▸ **What this task involves**
Using the records below, please work out how many lines contain "Given"; answer with the number alone.

Stored data entries:
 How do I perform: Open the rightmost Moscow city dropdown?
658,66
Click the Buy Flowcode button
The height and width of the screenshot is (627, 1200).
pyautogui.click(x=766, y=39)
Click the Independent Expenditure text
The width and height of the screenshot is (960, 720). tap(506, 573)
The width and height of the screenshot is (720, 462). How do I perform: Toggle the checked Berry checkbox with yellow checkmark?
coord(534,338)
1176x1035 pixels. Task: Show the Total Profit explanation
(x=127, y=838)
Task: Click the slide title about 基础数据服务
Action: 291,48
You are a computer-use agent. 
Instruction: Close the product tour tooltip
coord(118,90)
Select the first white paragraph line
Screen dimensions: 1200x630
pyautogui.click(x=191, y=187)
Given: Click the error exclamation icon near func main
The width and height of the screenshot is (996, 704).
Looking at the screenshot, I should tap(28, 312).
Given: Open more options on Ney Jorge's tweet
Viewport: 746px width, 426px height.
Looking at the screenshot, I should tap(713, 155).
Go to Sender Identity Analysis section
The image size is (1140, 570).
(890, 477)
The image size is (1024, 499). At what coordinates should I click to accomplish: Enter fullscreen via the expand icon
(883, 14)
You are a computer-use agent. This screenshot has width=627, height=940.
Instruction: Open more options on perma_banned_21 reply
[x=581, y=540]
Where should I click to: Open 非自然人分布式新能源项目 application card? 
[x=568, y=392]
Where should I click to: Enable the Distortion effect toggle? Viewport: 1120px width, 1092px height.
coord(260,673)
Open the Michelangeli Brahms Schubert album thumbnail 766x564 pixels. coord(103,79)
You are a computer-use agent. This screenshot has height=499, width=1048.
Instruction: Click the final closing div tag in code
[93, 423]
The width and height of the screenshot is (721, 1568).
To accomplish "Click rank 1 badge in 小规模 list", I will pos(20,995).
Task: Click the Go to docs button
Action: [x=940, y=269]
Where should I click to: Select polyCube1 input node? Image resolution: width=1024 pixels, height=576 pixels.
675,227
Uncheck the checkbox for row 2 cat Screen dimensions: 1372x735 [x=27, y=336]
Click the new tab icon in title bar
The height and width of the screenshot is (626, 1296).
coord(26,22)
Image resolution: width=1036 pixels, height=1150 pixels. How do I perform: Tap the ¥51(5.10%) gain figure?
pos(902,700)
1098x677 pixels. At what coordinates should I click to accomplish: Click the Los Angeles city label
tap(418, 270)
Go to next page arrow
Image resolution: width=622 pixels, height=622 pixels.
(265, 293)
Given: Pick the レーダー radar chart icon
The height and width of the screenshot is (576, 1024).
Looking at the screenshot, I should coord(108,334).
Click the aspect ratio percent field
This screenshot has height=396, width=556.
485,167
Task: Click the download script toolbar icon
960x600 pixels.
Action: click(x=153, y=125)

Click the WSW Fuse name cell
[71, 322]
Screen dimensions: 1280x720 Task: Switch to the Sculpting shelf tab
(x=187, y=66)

▸ **Answer box**
3